*EXERCISE DESCRIPTION*
Reproduce all records word for word.

● ● ● ●

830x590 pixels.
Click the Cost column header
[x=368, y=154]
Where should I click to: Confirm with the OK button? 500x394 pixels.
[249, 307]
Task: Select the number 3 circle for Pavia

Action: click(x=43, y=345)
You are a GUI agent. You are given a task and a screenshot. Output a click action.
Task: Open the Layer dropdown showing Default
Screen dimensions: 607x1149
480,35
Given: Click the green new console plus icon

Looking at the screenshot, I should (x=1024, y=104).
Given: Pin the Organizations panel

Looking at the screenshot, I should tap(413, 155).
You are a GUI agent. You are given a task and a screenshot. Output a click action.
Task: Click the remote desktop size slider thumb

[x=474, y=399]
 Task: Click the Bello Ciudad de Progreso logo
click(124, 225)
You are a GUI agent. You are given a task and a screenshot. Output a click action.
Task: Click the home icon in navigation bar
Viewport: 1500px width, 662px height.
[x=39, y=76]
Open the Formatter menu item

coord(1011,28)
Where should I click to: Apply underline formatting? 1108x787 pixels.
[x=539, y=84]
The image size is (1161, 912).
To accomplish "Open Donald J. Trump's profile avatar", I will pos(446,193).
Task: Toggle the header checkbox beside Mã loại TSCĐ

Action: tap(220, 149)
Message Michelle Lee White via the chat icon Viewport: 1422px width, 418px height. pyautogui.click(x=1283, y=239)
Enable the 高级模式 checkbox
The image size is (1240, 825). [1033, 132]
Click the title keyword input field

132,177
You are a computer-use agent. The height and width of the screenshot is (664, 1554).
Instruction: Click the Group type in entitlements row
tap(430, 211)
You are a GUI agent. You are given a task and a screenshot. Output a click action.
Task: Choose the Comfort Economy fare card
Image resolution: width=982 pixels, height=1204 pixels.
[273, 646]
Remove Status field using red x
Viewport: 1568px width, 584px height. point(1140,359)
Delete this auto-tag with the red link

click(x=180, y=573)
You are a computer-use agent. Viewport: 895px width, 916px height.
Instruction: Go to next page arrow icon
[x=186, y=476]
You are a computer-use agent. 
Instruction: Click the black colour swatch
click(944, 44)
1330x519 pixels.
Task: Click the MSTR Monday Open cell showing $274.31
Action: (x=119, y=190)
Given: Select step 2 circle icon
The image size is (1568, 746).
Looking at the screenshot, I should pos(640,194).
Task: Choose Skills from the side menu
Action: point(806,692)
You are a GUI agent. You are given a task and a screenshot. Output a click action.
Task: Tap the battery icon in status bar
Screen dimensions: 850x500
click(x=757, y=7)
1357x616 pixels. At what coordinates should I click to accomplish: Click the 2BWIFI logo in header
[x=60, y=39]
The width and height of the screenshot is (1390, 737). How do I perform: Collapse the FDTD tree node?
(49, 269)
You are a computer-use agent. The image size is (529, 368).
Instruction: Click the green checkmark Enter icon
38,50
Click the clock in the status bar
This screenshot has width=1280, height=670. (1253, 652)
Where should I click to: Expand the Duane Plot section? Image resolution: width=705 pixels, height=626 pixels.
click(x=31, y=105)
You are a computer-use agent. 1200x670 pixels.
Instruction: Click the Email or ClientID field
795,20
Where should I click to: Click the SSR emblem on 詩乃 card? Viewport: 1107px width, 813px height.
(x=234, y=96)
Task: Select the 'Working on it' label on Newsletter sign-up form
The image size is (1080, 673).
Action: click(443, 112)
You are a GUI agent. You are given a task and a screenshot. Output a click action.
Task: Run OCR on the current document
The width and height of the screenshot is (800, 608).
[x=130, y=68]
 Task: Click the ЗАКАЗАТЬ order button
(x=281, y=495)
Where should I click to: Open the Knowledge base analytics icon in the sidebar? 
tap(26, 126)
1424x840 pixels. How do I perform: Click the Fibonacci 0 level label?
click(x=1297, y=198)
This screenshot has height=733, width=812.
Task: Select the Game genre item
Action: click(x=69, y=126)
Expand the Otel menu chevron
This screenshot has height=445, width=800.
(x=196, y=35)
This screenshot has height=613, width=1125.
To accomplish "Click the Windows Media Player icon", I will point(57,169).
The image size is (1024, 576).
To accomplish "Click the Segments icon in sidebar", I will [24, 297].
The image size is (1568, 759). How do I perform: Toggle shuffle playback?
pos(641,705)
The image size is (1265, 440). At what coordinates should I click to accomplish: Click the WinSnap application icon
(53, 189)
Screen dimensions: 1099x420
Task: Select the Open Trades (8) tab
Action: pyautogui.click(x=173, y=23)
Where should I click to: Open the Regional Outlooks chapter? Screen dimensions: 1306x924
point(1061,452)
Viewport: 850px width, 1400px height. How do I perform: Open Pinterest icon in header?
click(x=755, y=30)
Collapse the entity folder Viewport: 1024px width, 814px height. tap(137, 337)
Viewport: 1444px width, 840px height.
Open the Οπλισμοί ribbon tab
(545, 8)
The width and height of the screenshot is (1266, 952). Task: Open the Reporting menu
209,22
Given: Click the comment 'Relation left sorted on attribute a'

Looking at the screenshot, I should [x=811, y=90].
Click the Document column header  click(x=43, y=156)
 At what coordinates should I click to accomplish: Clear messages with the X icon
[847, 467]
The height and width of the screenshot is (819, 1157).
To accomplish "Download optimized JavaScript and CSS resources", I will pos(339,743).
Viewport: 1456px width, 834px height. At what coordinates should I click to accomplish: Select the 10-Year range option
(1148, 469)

● ● ● ●

*SOLUTION BELOW*
830x590 pixels.
Click the Cost column header
[x=368, y=154]
Where should I click to: Confirm with the OK button? 500x394 pixels.
[249, 307]
Task: Select the number 3 circle for Pavia

Action: click(x=43, y=345)
You are a GUI agent. You are given a task and a screenshot. Output a click action.
Task: Open the Layer dropdown showing Default
Screen dimensions: 607x1149
480,35
Given: Click the green new console plus icon

Looking at the screenshot, I should (x=1024, y=104).
Given: Pin the Organizations panel

Looking at the screenshot, I should tap(413, 155).
You are a GUI agent. You are given a task and a screenshot. Output a click action.
Task: Click the remote desktop size slider thumb

[x=474, y=399]
 Task: Click the Bello Ciudad de Progreso logo
click(124, 225)
You are a GUI agent. You are given a task and a screenshot. Output a click action.
Task: Click the home icon in navigation bar
Viewport: 1500px width, 662px height.
[x=39, y=76]
Open the Formatter menu item

coord(1011,28)
Where should I click to: Apply underline formatting? 1108x787 pixels.
[x=539, y=84]
The image size is (1161, 912).
To accomplish "Open Donald J. Trump's profile avatar", I will pos(446,193).
Task: Toggle the header checkbox beside Mã loại TSCĐ

Action: tap(220, 149)
Message Michelle Lee White via the chat icon Viewport: 1422px width, 418px height. pyautogui.click(x=1283, y=239)
Enable the 高级模式 checkbox
The image size is (1240, 825). [1033, 132]
Click the title keyword input field

132,177
You are a computer-use agent. The height and width of the screenshot is (664, 1554).
Instruction: Click the Group type in entitlements row
tap(430, 211)
You are a GUI agent. You are given a task and a screenshot. Output a click action.
Task: Choose the Comfort Economy fare card
Image resolution: width=982 pixels, height=1204 pixels.
[273, 646]
Remove Status field using red x
Viewport: 1568px width, 584px height. point(1140,359)
Delete this auto-tag with the red link

click(x=180, y=573)
You are a computer-use agent. Viewport: 895px width, 916px height.
Instruction: Go to next page arrow icon
[x=186, y=476]
You are a computer-use agent. 
Instruction: Click the black colour swatch
click(944, 44)
1330x519 pixels.
Task: Click the MSTR Monday Open cell showing $274.31
Action: (x=119, y=190)
Given: Select step 2 circle icon
The image size is (1568, 746).
Looking at the screenshot, I should pos(640,194).
Task: Choose Skills from the side menu
Action: point(806,692)
You are a GUI agent. You are given a task and a screenshot. Output a click action.
Task: Tap the battery icon in status bar
Screen dimensions: 850x500
click(x=757, y=7)
1357x616 pixels. At what coordinates should I click to accomplish: Click the 2BWIFI logo in header
[x=60, y=39]
The width and height of the screenshot is (1390, 737). How do I perform: Collapse the FDTD tree node?
(49, 269)
You are a computer-use agent. The image size is (529, 368).
Instruction: Click the green checkmark Enter icon
38,50
Click the clock in the status bar
This screenshot has width=1280, height=670. (1253, 652)
Where should I click to: Expand the Duane Plot section? Image resolution: width=705 pixels, height=626 pixels.
click(x=31, y=105)
You are a computer-use agent. 1200x670 pixels.
Instruction: Click the Email or ClientID field
795,20
Where should I click to: Click the SSR emblem on 詩乃 card? Viewport: 1107px width, 813px height.
(x=234, y=96)
Task: Select the 'Working on it' label on Newsletter sign-up form
The image size is (1080, 673).
Action: click(443, 112)
You are a GUI agent. You are given a task and a screenshot. Output a click action.
Task: Run OCR on the current document
The width and height of the screenshot is (800, 608).
[x=130, y=68]
 Task: Click the ЗАКАЗАТЬ order button
(x=281, y=495)
Where should I click to: Open the Knowledge base analytics icon in the sidebar? 
tap(26, 126)
1424x840 pixels. How do I perform: Click the Fibonacci 0 level label?
click(x=1297, y=198)
This screenshot has height=733, width=812.
Task: Select the Game genre item
Action: click(x=69, y=126)
Expand the Otel menu chevron
This screenshot has height=445, width=800.
(x=196, y=35)
This screenshot has height=613, width=1125.
To accomplish "Click the Windows Media Player icon", I will point(57,169).
The image size is (1024, 576).
To accomplish "Click the Segments icon in sidebar", I will [24, 297].
The image size is (1568, 759). How do I perform: Toggle shuffle playback?
pos(641,705)
The image size is (1265, 440). At what coordinates should I click to accomplish: Click the WinSnap application icon
(53, 189)
Screen dimensions: 1099x420
Task: Select the Open Trades (8) tab
Action: pyautogui.click(x=173, y=23)
Where should I click to: Open the Regional Outlooks chapter? Screen dimensions: 1306x924
point(1061,452)
Viewport: 850px width, 1400px height. How do I perform: Open Pinterest icon in header?
click(x=755, y=30)
Collapse the entity folder Viewport: 1024px width, 814px height. tap(137, 337)
Viewport: 1444px width, 840px height.
Open the Οπλισμοί ribbon tab
(545, 8)
The width and height of the screenshot is (1266, 952). Task: Open the Reporting menu
209,22
Given: Click the comment 'Relation left sorted on attribute a'

Looking at the screenshot, I should [x=811, y=90].
Click the Document column header  click(x=43, y=156)
 At what coordinates should I click to accomplish: Clear messages with the X icon
[847, 467]
The height and width of the screenshot is (819, 1157).
To accomplish "Download optimized JavaScript and CSS resources", I will pos(339,743).
Viewport: 1456px width, 834px height. At what coordinates should I click to accomplish: Select the 10-Year range option
(1148, 469)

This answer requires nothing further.